(TEXTE CHOISI)
+ + +
Toute religion qui succède à une autre respecte longtemps certaines pratiques et formes de culte, qu'elle se borne à harmoniser avec ses propres dogmes. Gérard de Nerval ("Isis", Les Filles du feu) Saint Grégoire-le-Grand considérait déjà qu'il valait mieux investir les anciens lieux de culte en les consacrant à Dieu, plutôt que de les détruire et de s'aliéner la dévotion des fidèles.

Il est désormais largement admis que les églises ont souvent été bâties à l'emplacement des anciens temples, de même que ceux-ci ont sans doute succédé à d'autres cultes. Les anciennes légendes reprennent vie à travers de nouveaux récits. Il y a succession, superposition, et non remplacement. Et l'on peut considérer que la "mythologie française" est faite de l'accumulation, de l'assimilation, de la mise en résonance, de la conjonction ou de l'opposition de tous ces apports successifs.


L'étudier revient dès lors à fouiller dans le passé et à en explorer les strates superposées. Et l'on se retrouve face à un immense puzzle dont bien des pièces sont manquantes. Mais celles que l'on déterre, situées sur un même territoire et générant une même culture, participent nécessairement à une même construction. C'est ce puzzle que les défricheurs de la mythologie française, faisant appel à tous les outils qui étaient à leur disposition, se sont ingéniés à recomposer.
+ + +
(QUESTIONS À TRAITER)
A: Pouvez-vous recopier, dans le texte sur la mythologie française, le passage allant de « L'étudier revient dès » à « ingéniés à recomposer. » ?
B: Pouvez-vous rédiger la suite du texte sur la mythologie française, à partir de sa dernière phrase ?
+ + +
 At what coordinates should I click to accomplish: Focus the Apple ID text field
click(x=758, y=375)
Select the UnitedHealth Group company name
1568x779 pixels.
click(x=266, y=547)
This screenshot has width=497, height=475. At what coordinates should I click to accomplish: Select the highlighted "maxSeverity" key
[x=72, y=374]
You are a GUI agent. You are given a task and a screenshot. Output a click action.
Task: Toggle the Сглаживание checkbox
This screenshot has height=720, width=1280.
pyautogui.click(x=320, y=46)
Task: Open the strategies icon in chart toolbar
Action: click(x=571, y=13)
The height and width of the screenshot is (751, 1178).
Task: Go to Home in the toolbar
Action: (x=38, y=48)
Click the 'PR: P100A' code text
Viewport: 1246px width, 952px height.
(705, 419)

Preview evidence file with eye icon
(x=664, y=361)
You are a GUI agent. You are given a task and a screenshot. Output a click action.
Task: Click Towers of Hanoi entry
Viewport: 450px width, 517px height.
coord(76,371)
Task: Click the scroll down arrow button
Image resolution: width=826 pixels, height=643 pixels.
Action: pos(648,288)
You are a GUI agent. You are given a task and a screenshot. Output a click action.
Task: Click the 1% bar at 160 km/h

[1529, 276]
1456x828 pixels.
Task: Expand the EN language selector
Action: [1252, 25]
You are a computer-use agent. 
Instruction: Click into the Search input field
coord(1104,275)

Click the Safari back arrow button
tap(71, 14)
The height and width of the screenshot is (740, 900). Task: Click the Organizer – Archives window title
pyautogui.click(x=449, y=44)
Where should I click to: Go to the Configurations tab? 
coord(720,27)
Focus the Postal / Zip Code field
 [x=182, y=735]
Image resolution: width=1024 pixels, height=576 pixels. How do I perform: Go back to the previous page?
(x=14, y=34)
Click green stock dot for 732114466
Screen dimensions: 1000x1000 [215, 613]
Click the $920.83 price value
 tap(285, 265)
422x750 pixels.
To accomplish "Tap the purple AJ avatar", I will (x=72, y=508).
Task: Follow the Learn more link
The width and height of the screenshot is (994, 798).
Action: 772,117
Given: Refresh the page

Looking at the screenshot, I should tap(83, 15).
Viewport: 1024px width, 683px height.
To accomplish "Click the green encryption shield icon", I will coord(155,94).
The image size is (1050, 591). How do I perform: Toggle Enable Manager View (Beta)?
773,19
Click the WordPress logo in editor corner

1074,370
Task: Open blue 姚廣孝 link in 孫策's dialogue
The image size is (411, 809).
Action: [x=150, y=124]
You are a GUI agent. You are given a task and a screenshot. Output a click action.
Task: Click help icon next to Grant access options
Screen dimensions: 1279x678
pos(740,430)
+ + +
(RÉPONSES SUCCESSIVES)
A:
L'étudier revient dès lors à fouiller dans le passé et à en explorer les strates superposées. Et l'on se retrouve face à un immense puzzle dont bien des pièces sont manquantes. Mais celles que l'on déterre, situées sur un même territoire et générant une même culture, participent nécessairement à une même construction. C'est ce puzzle que les défricheurs de la mythologie française, faisant appel à tous les outils qui étaient à leur disposition, se sont ingéniés à recomposer.

B:
D'autre part, il serait illusoire, là encore plus que dans tout autre mythologie, de rechercher une exactitude des données : les noms peuvent changer, tout autant que les liens de parenté ou la paternité des faits. Il s'agit d'un ensemble mouvant où, selon les sources et les traditions, tout peut être dit, et son contraire, ce qui n'exclut pas une certaine logique dans la récurrence des thèmes et dans les significations qui s'y font jour…

La bibliographie concernant ce domaine est abondante et touche de multiples champs d'investigations.

 

mythes, contes et légendes

Il y a lieu de distinguer entre ces trois modes de récits, notamment dans les rapports qu'ils entretiennent avec le temps et l'espace :

Les mythes sont fondateurs, ils se situent au Commencement, " en ce temps-là ", in illo tempore, et leur scène est la Terre. Mircea Eliade propose cette définition : " Il ne se laisse saisir en tant que mythe que dans la mesure où il révèle que quelque chose s'est pleinement manifesté, et cette manifestation est à la fois créatrice et exemplaire, puisqu'elle fonde aussi bien une structure du réel qu'un comportement humain. " (Mythes, rêves et mystères, Paris, Gallimard, 1957, rééd. Folio Essais, 1999, p. 13)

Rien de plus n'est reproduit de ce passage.